# EXERCISES
**A.** Rewrite the report on the Nile boat collision from "Death toll from Egypt’s" to "36 people. (AFP/File)", renaming "cargo ship" as "freighter".
**B.** Write what comes next in the report on the Nile boat collision, picking up after its last sentence.

# EXTRACT TO READ
★ ★ ★

Death toll from Egypt’s boat collision rises to 36: health ministry
A cargo ship collided with a party boat in the Nile on Wednesday, killing 36 people. (AFP/File)
The death toll from a boat collision on the Nile north of Cairo on Wednesday has risen to 36, the head of the civil protection administration, Magdy El-Shalaqany, announced to state news agency MENA Saturday.
El-Shalaqany said that civil protection workers are still searching for the last two victims. He also revealed that there were nine survivors of the incident, five of whom are still hospitalized.
Earlier in the day, Egypt's health ministry had announced that the number drowned after the collision had risen to 33.
On Wednesday, more than 35 passengers were estimated to have been aboard a chartered boat when it collided with a cargo ship near the shores of Al-Warraq district in Giza, causing the chartered boat to capsize.
The skipper of the cargo ship has been arrested and detained pending a probe into the incident.

★ ★ ★

# DATA EXCERPTS
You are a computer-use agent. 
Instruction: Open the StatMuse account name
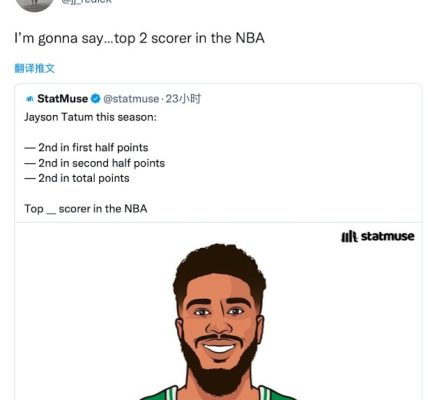click(62, 99)
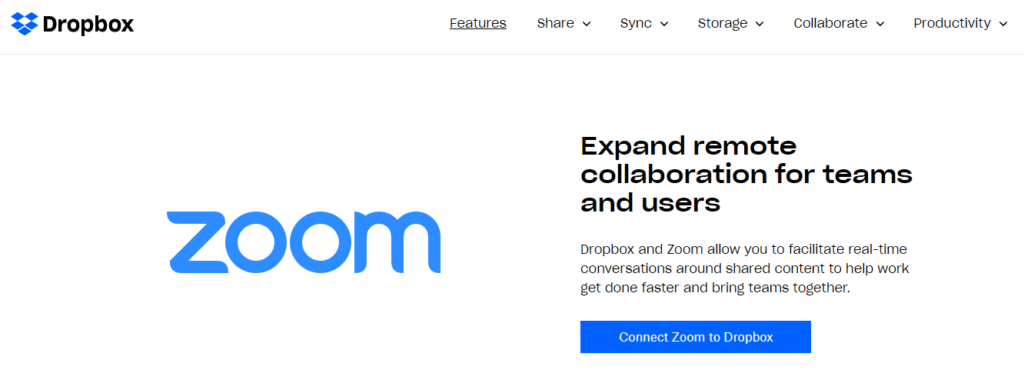Open the underlined Features link

point(478,24)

★ ★ ★

# ANSWERS PER TASK
**A.**
Death toll from Egypt’s boat collision rises to 36: health ministry
A freighter collided with a party boat in the Nile on Wednesday, killing 36 people. (AFP/File)

**B.**
The health ministry issued burial permits for 32 victims. The deceased remain in the hospital's morgue awaiting legal procedures, but the bodies should be delivered soon to their families, the ministry said.
On Thursday, locals angered by the deaths and families of those still missing blocked off a main road in the area where the boat sank and chanted anti-government slogans.
Boat accidents are not uncommon on the Nile or off Egypt’s coast. They are often blamed on rickety crafts or loose enforcement of water traffic laws.
Last year, six people, including a child, were killed when their chartered boat collided with a bridge structure near downtown Cairo.
The country’s deadliest boat accident occurred in February 2006 when a ferry sank in the Red Sea, killing more than 1,000 people.